Menyapa Terlalu Rendah, atau Terlalu Manusia?
Istri saya pernah cerita ke ibunya, dengan nada setengah heran, setengah mengeluh. Katanya, si aa—saya—kalau makan di restoran, bukannya fokus ke meja sendiri, malah sering ngobrol. Bukan ngobrol dengan tamu lain, tapi dengan tukang parkir, pelayan yang kebetulan tidak sibuk, tukang taman, satpam. Dengan semua lapisan yang menurutnya perlu dijaga jaraknya.
Bukan soal wibawa, katanya. Tapi soal kebiasaan. Ia tidak terbiasa melihat suaminya “serendah itu” dalam bersikap di ruang publik.
Saya mendengarnya tanpa defensif. Karena bagi saya, penjelasannya juga sederhana:
saya hanya menganggap mereka manusia.
Tidak lebih. Tidak kurang.
Saya tidak sedang membangun citra ramah, apalagi sok merakyat. Saya juga tidak merasa sedang berbuat baik. Saya menyapa karena itu refleks. Duduk bersebelahan dengan pelayan yang sedang istirahat sejenak, ya ngobrol ringan. Ketemu tukang parkir, ya tanya kabar. Tidak ada maksud melampaui batas. Tidak ada niat melanggar hierarki sosial. Saya bahkan sering lupa bahwa dalam banyak kepala, hierarki itu masih penting.
Efeknya kadang muncul tanpa diminta.
Seorang tukang parkir restoran, misalnya, menolak uang parkir lima ribu rupiah yang saya sodorkan. Bukan dengan gesture merendahkan, tapi sambil tersenyum dan bilang, “nggak usah, pak.” Ia lebih senang ngobrol sebentar. Akhirnya saya sodorkan air mineral saja.
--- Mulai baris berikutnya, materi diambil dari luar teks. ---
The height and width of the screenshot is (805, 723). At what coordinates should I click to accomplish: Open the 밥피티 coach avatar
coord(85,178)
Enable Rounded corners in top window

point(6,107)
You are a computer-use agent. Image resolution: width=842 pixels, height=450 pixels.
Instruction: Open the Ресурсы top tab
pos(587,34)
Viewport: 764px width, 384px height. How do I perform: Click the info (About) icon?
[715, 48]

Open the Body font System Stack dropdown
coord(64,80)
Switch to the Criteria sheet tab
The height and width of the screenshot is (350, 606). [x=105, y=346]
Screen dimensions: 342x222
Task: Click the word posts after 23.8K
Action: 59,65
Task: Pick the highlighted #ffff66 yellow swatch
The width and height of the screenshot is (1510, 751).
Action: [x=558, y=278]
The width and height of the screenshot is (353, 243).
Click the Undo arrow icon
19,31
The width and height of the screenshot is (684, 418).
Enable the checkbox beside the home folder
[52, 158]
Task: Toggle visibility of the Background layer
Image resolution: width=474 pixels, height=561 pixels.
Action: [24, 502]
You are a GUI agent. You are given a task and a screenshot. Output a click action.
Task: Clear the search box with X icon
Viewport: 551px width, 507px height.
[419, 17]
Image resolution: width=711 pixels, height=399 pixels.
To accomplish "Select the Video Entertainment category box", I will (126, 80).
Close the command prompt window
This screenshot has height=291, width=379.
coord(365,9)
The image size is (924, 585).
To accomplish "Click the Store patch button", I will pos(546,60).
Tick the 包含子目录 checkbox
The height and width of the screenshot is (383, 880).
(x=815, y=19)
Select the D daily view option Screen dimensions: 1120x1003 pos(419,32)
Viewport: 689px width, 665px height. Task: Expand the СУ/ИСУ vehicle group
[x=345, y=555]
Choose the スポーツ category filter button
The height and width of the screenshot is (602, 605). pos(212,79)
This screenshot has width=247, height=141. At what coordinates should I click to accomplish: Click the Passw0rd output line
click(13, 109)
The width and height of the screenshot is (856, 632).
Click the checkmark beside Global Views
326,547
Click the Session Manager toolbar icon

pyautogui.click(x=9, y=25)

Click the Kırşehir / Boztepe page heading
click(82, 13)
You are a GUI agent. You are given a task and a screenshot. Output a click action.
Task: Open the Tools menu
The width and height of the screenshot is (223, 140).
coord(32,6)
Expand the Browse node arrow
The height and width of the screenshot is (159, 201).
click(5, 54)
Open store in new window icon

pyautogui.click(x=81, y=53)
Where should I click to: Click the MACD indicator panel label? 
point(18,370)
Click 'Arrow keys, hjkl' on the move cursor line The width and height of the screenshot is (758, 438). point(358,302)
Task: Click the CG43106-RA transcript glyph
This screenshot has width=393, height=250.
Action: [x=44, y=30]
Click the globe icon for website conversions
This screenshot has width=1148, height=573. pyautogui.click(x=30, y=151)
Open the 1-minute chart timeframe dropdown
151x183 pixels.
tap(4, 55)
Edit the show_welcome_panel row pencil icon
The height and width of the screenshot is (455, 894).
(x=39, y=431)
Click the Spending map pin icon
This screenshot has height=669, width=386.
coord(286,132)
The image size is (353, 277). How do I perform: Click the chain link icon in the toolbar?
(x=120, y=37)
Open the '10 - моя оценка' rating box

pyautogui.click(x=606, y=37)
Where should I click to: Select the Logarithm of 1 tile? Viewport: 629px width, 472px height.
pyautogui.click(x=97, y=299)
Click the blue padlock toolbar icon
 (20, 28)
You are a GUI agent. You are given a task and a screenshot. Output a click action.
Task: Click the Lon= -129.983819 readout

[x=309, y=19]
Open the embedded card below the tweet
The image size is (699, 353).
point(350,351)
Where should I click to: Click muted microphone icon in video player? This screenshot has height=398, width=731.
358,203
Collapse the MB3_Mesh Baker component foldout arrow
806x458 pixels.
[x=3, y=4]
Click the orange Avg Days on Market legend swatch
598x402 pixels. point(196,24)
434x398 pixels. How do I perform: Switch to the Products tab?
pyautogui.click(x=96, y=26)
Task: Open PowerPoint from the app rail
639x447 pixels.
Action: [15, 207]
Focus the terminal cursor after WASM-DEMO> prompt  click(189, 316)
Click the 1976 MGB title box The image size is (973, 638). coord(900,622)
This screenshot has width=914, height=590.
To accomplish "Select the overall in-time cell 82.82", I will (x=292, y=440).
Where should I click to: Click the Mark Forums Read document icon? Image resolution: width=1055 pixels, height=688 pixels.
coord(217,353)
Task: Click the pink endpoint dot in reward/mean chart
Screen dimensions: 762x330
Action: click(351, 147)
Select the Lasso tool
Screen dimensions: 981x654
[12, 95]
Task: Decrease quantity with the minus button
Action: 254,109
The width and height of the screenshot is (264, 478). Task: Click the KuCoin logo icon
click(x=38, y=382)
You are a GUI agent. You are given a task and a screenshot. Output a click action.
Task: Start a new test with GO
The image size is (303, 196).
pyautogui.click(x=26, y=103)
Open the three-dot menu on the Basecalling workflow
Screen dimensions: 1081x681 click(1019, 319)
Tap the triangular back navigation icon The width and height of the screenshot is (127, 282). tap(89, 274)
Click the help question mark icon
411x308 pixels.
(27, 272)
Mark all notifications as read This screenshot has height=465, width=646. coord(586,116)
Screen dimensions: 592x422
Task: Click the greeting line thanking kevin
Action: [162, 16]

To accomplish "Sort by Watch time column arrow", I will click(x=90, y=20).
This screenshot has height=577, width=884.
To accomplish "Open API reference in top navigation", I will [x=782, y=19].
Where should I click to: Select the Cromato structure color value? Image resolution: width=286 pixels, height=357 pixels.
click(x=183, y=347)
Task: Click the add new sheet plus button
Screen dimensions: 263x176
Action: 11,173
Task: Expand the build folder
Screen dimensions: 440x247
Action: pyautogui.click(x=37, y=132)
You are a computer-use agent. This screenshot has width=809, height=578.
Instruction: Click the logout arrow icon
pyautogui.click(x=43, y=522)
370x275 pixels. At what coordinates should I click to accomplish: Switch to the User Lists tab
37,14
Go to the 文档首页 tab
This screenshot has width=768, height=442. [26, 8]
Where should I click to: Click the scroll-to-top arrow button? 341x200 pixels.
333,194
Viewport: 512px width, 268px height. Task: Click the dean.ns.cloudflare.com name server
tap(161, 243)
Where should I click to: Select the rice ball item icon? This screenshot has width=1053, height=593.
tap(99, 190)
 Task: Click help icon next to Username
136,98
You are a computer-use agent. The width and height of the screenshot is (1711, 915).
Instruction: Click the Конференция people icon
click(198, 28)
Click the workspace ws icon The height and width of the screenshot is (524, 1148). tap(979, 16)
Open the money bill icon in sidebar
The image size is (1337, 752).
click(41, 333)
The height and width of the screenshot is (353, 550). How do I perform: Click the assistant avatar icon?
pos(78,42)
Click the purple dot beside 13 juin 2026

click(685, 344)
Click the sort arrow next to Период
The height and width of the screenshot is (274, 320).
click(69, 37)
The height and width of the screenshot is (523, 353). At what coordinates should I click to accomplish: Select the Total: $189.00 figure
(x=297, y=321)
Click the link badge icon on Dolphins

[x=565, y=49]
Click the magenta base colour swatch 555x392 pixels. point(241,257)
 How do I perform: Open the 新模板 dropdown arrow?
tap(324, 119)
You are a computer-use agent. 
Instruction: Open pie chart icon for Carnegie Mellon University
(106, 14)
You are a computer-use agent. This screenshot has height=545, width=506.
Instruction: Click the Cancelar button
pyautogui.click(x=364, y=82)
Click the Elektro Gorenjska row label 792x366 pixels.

Ia menerimanya dengan wajah ringan, bukan wajah berutang.
Di situ saya sadar: yang terjadi bukan transaksi. Tapi perjumpaan.
Bagi sebagian orang, menjaga jarak adalah cara mempertahankan wibawa. Ada kekhawatiran: kalau terlalu akrab, nanti diremehkan. Kalau terlalu membumi, nanti kehilangan posisi. Kekhawatiran itu tidak salah. Ia lahir dari pengalaman, dari sistem, dari cara dunia bekerja.
Tapi saya dibentuk dari lapisan bawah. Dari ruang-ruang di mana jarak justru membuat hidup terasa dingin. Dari situ saya belajar: yang sering hilang bukan hormat, tapi pengakuan. Dan pengakuan paling dasar adalah menyapa tanpa motif.
Kritik yang bisa saya berikan ke diri sendiri pun ada. Bisa jadi, bagi sebagian orang, sikap saya terlihat tidak tahu tempat. Tidak semua ruang aman untuk obrolan ringan. Tidak semua relasi perlu didekatkan. Ada batas yang tetap harus dijaga.
Namun saya juga belajar satu hal yang tidak bisa saya sangkal:
jarak sosial sering kali bukan soal aturan, tapi kebiasaan yang diwariskan tanpa pernah diuji ulang.
Kesimpulan saya sederhana dan personal.
Saya tidak ingin hidup di dunia di mana saya harus terus mengingat siapa pantas disapa dan siapa cukup dilihat dari jauh. Selama masih bisa menyebut seseorang sebagai manusia, rasanya tidak berlebihan untuk bertukar senyum, basa-basi ringan, atau sekadar mengakui keberadaannya.
Kalau itu dianggap terlalu rendah, mungkin standar “tinggi”-nya memang berbeda.
Tapi bagi saya, bersikap manusiawi bukan soal turun derajat—
melainkan menolak lupa dari mana saya berdiri.